Let’s face it. Holding court on the Treasury yield curve isn’t going to blow back anyone’s hair at a cocktail party. But in the financial markets, yield curves are something of a big deal.
And that's because the Treasury yield curve is behaving in ways that may make some investors nervous. Namely, the curve is flattening. In fact, as recently as April 11, the yield spread between two- and 10-year Treasury notes was the narrowest it's been in nearly 11 years at 0.43%. On that same date in 2017, the spread was 1.08%.1
So what’s the big deal? Well, 11 years ago was 2007—the dawn of the great recession.
What does the shape of the yield curve signal?

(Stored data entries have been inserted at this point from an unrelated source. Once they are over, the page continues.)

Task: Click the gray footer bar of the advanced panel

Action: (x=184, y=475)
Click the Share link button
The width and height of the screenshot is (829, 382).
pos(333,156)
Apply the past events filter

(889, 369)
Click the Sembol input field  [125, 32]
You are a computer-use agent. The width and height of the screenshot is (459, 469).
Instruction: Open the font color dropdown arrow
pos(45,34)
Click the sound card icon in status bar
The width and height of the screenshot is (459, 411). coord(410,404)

First, some perspective on how a yield curve is typically shaped. A "normal" yield curve slopes upward, with short-term rates lower than longer-term rates. This is because investors generally demand a premium to hold debt for longer periods of time. An upward-sloping yield curve assumes that long-term yields will continue to rise, and is generally indicative of a healthy, growing economy.
An inverted yield curve assumes just the opposite—that short-term Treasury yields will exceed longer-term yields. Under this scenario, investors are generally willing to hold longer-dated Treasury bonds, rather than continually reinvest in short-term Treasury bills that may lose value.
Which brings us full circle.
The risks of an inverted yield curve
The reason a flattening yield curve unnerves so many investors is that an inverted yield curve has historically been a predictor of a recession. In fact, an inverted Treasury yield curve has preceded all nine US recessions since 1955, according to a recent study conducted by the Federal Reserve Bank of San Francisco.2 Little wonder, then, that the flattening yield curve is a trending topic of late.
Monetary policy could exacerbate flattening
But is this concern misplaced? It all depends on your perspective.
If you believe the yield curve has flattened largely because of monetary policy, then the Federal Reserve's near-term plans could make you nervous. The Fed's own minutes indicate that members of the FOMC—the Fed's policy-making arm—expect to hike the fed funds target rate by at least an additional 50 basis points in 2018, which could exacerbate flattening as the Fed Funds rate is typically linked closely to the short end of the curve.3
But is the Federal Reserve really in danger of leading the country into recession? Given the scale of recent quantitative easing and today's historically low interest rates, the Fed has so far shown an accommodative bias.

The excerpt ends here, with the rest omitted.